WORK ITEM :: Down to the last line, copy the records below without any change.

(Stored records)
Segment Open
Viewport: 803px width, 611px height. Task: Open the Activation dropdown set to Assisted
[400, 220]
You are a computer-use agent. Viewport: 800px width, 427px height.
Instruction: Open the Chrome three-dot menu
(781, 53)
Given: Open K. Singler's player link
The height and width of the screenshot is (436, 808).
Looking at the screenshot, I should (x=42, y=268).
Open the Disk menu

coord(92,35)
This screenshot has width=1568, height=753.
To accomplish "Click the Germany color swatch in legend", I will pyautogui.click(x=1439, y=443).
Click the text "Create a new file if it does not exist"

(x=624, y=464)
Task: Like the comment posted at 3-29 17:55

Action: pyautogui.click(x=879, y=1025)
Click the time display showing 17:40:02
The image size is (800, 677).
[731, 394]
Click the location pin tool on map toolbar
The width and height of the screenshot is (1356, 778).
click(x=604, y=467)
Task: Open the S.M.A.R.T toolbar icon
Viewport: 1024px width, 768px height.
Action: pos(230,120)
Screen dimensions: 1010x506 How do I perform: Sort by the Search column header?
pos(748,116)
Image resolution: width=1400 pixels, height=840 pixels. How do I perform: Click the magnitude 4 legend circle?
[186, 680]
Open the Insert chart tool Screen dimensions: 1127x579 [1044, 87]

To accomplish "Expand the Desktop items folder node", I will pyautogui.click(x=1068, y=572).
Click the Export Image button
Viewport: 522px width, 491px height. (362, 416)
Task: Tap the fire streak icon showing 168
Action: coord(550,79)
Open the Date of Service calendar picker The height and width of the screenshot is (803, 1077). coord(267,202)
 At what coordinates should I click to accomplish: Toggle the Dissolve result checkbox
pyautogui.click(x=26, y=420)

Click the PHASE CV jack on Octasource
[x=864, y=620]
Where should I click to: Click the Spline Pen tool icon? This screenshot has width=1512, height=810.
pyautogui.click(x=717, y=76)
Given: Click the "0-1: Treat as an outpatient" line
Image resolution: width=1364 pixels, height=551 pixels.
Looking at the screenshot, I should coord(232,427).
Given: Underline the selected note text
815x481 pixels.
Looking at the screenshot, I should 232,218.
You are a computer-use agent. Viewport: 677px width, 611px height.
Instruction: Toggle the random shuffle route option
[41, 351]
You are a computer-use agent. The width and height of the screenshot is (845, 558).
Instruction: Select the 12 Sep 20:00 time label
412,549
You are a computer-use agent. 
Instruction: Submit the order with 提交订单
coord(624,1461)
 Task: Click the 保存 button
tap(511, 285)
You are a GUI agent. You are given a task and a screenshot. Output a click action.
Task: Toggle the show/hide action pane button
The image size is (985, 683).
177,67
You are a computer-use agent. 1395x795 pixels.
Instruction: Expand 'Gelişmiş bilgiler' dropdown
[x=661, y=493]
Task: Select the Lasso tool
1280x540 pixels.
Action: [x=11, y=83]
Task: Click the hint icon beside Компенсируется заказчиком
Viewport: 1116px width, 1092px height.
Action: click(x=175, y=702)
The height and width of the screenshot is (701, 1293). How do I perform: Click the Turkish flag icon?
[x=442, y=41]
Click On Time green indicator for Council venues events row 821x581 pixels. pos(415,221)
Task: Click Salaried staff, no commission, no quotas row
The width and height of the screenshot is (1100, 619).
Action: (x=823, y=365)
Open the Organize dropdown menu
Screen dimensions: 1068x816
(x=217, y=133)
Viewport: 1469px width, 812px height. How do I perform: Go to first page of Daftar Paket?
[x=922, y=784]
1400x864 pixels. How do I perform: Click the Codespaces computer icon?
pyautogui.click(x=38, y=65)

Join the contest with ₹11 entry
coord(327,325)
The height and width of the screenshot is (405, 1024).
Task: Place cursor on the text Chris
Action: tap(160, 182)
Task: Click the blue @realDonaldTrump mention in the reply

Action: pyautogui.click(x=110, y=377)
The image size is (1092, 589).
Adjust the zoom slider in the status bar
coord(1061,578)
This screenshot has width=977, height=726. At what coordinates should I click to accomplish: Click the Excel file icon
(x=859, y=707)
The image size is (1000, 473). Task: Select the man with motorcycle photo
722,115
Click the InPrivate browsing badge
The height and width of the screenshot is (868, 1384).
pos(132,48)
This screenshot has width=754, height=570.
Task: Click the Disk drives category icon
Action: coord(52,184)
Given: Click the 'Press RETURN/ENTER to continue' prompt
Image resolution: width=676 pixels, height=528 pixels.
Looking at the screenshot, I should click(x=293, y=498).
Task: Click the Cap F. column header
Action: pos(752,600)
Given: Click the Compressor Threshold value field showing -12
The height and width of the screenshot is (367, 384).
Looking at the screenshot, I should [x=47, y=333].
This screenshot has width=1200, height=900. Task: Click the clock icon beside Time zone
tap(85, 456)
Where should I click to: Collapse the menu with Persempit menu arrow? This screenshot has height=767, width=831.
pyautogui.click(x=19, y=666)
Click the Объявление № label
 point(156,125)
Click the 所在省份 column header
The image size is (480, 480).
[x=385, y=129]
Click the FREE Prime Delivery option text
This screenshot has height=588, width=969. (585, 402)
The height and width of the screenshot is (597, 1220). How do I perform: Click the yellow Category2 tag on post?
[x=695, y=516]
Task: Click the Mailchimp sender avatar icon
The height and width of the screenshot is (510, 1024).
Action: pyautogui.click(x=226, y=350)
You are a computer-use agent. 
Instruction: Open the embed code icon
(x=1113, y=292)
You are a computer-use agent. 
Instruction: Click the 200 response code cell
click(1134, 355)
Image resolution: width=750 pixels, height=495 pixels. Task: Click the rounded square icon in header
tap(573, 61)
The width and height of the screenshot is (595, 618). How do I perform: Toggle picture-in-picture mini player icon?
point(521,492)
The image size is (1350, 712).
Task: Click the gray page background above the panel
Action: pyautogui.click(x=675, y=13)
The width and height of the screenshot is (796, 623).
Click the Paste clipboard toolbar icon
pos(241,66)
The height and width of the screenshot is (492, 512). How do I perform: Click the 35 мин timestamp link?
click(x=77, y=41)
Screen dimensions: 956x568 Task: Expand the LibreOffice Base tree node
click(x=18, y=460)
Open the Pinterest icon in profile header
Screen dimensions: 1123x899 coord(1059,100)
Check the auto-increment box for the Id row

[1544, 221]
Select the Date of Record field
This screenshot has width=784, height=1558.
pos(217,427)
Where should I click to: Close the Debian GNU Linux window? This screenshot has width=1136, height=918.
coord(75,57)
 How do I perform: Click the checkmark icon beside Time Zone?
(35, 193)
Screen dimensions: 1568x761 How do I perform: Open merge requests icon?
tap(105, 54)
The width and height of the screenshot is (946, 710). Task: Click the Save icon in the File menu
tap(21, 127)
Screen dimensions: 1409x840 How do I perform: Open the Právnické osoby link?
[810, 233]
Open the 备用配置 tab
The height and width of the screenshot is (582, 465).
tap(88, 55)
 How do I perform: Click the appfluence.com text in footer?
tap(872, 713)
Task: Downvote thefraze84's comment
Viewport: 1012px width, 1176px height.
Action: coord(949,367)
Segment Closed
OUTPUT OF THE EXERCISE ::
Viewport: 803px width, 611px height. Task: Open the Activation dropdown set to Assisted
[400, 220]
You are a computer-use agent. Viewport: 800px width, 427px height.
Instruction: Open the Chrome three-dot menu
(781, 53)
Given: Open K. Singler's player link
The height and width of the screenshot is (436, 808).
Looking at the screenshot, I should (x=42, y=268).
Open the Disk menu

coord(92,35)
This screenshot has width=1568, height=753.
To accomplish "Click the Germany color swatch in legend", I will pyautogui.click(x=1439, y=443).
Click the text "Create a new file if it does not exist"

(x=624, y=464)
Task: Like the comment posted at 3-29 17:55

Action: pyautogui.click(x=879, y=1025)
Click the time display showing 17:40:02
The image size is (800, 677).
[731, 394]
Click the location pin tool on map toolbar
The width and height of the screenshot is (1356, 778).
click(x=604, y=467)
Task: Open the S.M.A.R.T toolbar icon
Viewport: 1024px width, 768px height.
Action: pos(230,120)
Screen dimensions: 1010x506 How do I perform: Sort by the Search column header?
pos(748,116)
Image resolution: width=1400 pixels, height=840 pixels. How do I perform: Click the magnitude 4 legend circle?
[186, 680]
Open the Insert chart tool Screen dimensions: 1127x579 [1044, 87]

To accomplish "Expand the Desktop items folder node", I will pyautogui.click(x=1068, y=572).
Click the Export Image button
Viewport: 522px width, 491px height. (362, 416)
Task: Tap the fire streak icon showing 168
Action: coord(550,79)
Open the Date of Service calendar picker The height and width of the screenshot is (803, 1077). coord(267,202)
 At what coordinates should I click to accomplish: Toggle the Dissolve result checkbox
pyautogui.click(x=26, y=420)

Click the PHASE CV jack on Octasource
[x=864, y=620]
Where should I click to: Click the Spline Pen tool icon? This screenshot has width=1512, height=810.
pyautogui.click(x=717, y=76)
Given: Click the "0-1: Treat as an outpatient" line
Image resolution: width=1364 pixels, height=551 pixels.
Looking at the screenshot, I should coord(232,427).
Given: Underline the selected note text
815x481 pixels.
Looking at the screenshot, I should 232,218.
You are a computer-use agent. Viewport: 677px width, 611px height.
Instruction: Toggle the random shuffle route option
[41, 351]
You are a computer-use agent. The width and height of the screenshot is (845, 558).
Instruction: Select the 12 Sep 20:00 time label
412,549
You are a computer-use agent. 
Instruction: Submit the order with 提交订单
coord(624,1461)
 Task: Click the 保存 button
tap(511, 285)
You are a GUI agent. You are given a task and a screenshot. Output a click action.
Task: Toggle the show/hide action pane button
The image size is (985, 683).
177,67
You are a computer-use agent. 1395x795 pixels.
Instruction: Expand 'Gelişmiş bilgiler' dropdown
[x=661, y=493]
Task: Select the Lasso tool
1280x540 pixels.
Action: [x=11, y=83]
Task: Click the hint icon beside Компенсируется заказчиком
Viewport: 1116px width, 1092px height.
Action: click(x=175, y=702)
The height and width of the screenshot is (701, 1293). How do I perform: Click the Turkish flag icon?
[x=442, y=41]
Click On Time green indicator for Council venues events row 821x581 pixels. pos(415,221)
Task: Click Salaried staff, no commission, no quotas row
The width and height of the screenshot is (1100, 619).
Action: (x=823, y=365)
Open the Organize dropdown menu
Screen dimensions: 1068x816
(x=217, y=133)
Viewport: 1469px width, 812px height. How do I perform: Go to first page of Daftar Paket?
[x=922, y=784]
1400x864 pixels. How do I perform: Click the Codespaces computer icon?
pyautogui.click(x=38, y=65)

Join the contest with ₹11 entry
coord(327,325)
The height and width of the screenshot is (405, 1024).
Task: Place cursor on the text Chris
Action: tap(160, 182)
Task: Click the blue @realDonaldTrump mention in the reply

Action: pyautogui.click(x=110, y=377)
The image size is (1092, 589).
Adjust the zoom slider in the status bar
coord(1061,578)
This screenshot has width=977, height=726. At what coordinates should I click to accomplish: Click the Excel file icon
(x=859, y=707)
The image size is (1000, 473). Task: Select the man with motorcycle photo
722,115
Click the InPrivate browsing badge
The height and width of the screenshot is (868, 1384).
pos(132,48)
This screenshot has width=754, height=570.
Task: Click the Disk drives category icon
Action: coord(52,184)
Given: Click the 'Press RETURN/ENTER to continue' prompt
Image resolution: width=676 pixels, height=528 pixels.
Looking at the screenshot, I should click(x=293, y=498).
Task: Click the Cap F. column header
Action: pos(752,600)
Given: Click the Compressor Threshold value field showing -12
The height and width of the screenshot is (367, 384).
Looking at the screenshot, I should [x=47, y=333].
This screenshot has width=1200, height=900. Task: Click the clock icon beside Time zone
tap(85, 456)
Where should I click to: Collapse the menu with Persempit menu arrow? This screenshot has height=767, width=831.
pyautogui.click(x=19, y=666)
Click the Объявление № label
 point(156,125)
Click the 所在省份 column header
The image size is (480, 480).
[x=385, y=129]
Click the FREE Prime Delivery option text
This screenshot has height=588, width=969. (585, 402)
The height and width of the screenshot is (597, 1220). How do I perform: Click the yellow Category2 tag on post?
[x=695, y=516]
Task: Click the Mailchimp sender avatar icon
The height and width of the screenshot is (510, 1024).
Action: pyautogui.click(x=226, y=350)
You are a computer-use agent. 
Instruction: Open the embed code icon
(x=1113, y=292)
You are a computer-use agent. 
Instruction: Click the 200 response code cell
click(1134, 355)
Image resolution: width=750 pixels, height=495 pixels. Task: Click the rounded square icon in header
tap(573, 61)
The width and height of the screenshot is (595, 618). How do I perform: Toggle picture-in-picture mini player icon?
point(521,492)
The image size is (1350, 712).
Task: Click the gray page background above the panel
Action: pyautogui.click(x=675, y=13)
The width and height of the screenshot is (796, 623).
Click the Paste clipboard toolbar icon
pos(241,66)
The height and width of the screenshot is (492, 512). How do I perform: Click the 35 мин timestamp link?
click(x=77, y=41)
Screen dimensions: 956x568 Task: Expand the LibreOffice Base tree node
click(x=18, y=460)
Open the Pinterest icon in profile header
Screen dimensions: 1123x899 coord(1059,100)
Check the auto-increment box for the Id row

[1544, 221]
Select the Date of Record field
This screenshot has width=784, height=1558.
pos(217,427)
Where should I click to: Close the Debian GNU Linux window? This screenshot has width=1136, height=918.
coord(75,57)
 How do I perform: Click the checkmark icon beside Time Zone?
(35, 193)
Screen dimensions: 1568x761 How do I perform: Open merge requests icon?
tap(105, 54)
The width and height of the screenshot is (946, 710). Task: Click the Save icon in the File menu
tap(21, 127)
Screen dimensions: 1409x840 How do I perform: Open the Právnické osoby link?
[810, 233]
Open the 备用配置 tab
The height and width of the screenshot is (582, 465).
tap(88, 55)
 How do I perform: Click the appfluence.com text in footer?
tap(872, 713)
Task: Downvote thefraze84's comment
Viewport: 1012px width, 1176px height.
Action: coord(949,367)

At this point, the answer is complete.